Stored data entries
————————
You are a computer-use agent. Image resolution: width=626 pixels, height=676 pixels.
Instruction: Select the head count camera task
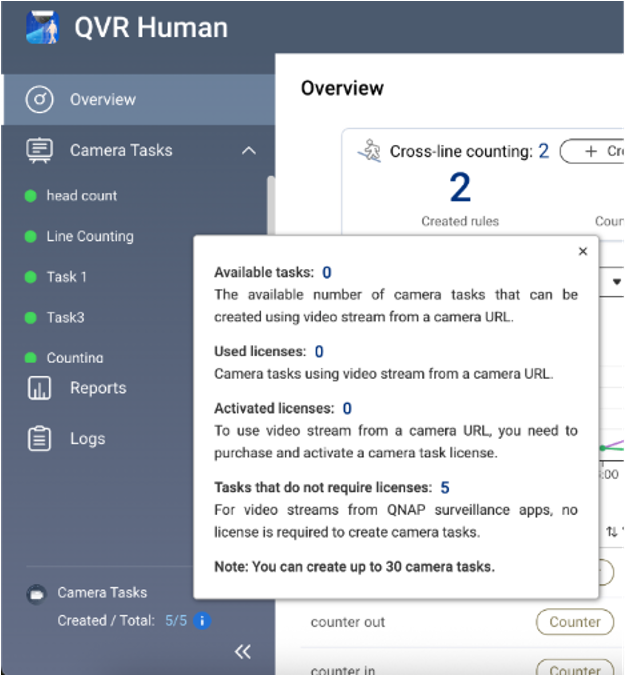pos(81,196)
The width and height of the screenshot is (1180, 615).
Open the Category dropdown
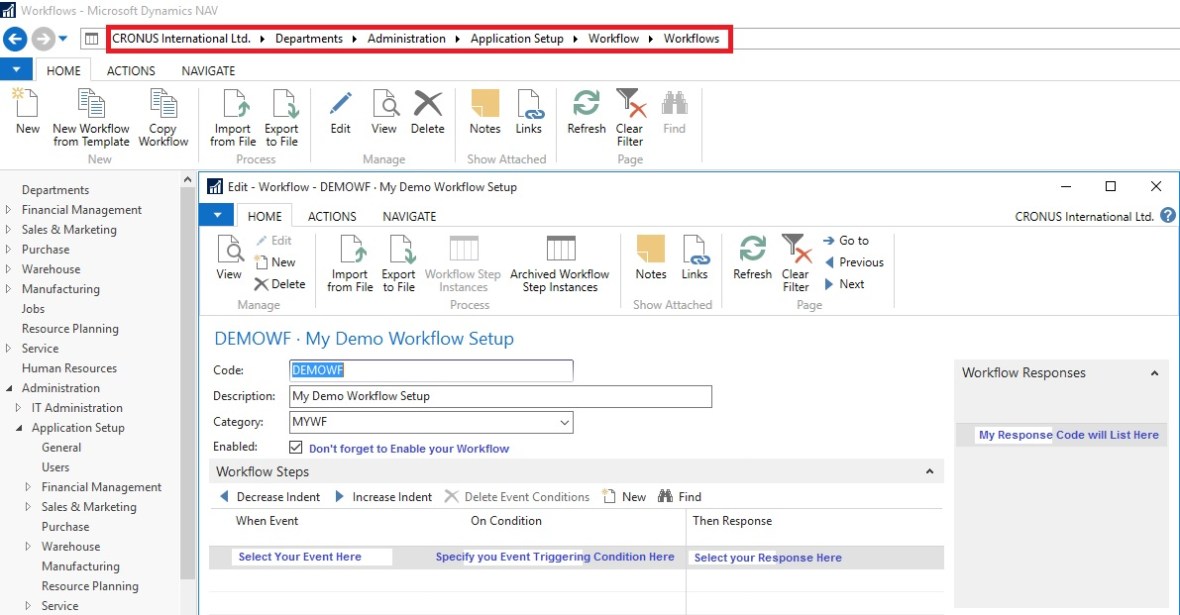click(564, 423)
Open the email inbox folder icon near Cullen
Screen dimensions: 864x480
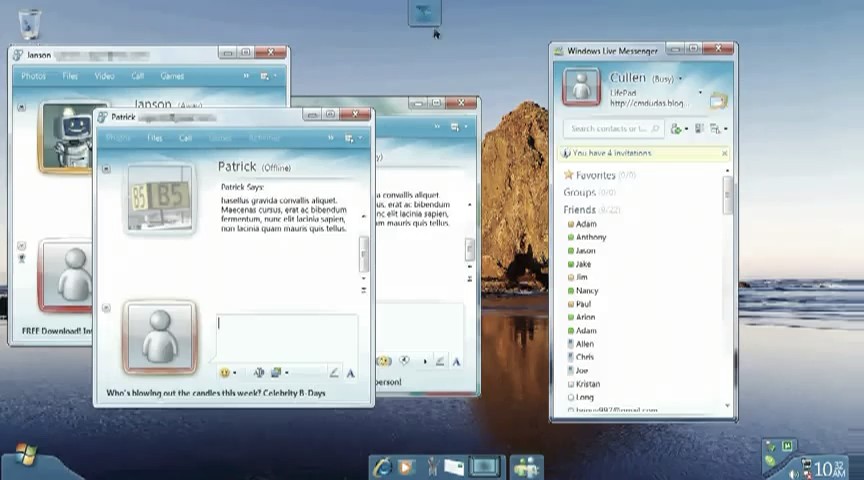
————————
» **WHAT THE TASK REQUIRES**
Would you give the records again exactly, dropping the pictures?

» **WRITTEN ANSWER**
You are a computer-use agent. Image resolution: width=626 pixels, height=676 pixels.
Instruction: Select the head count camera task
pos(81,196)
The width and height of the screenshot is (1180, 615).
Open the Category dropdown
click(564, 423)
Open the email inbox folder icon near Cullen
Screen dimensions: 864x480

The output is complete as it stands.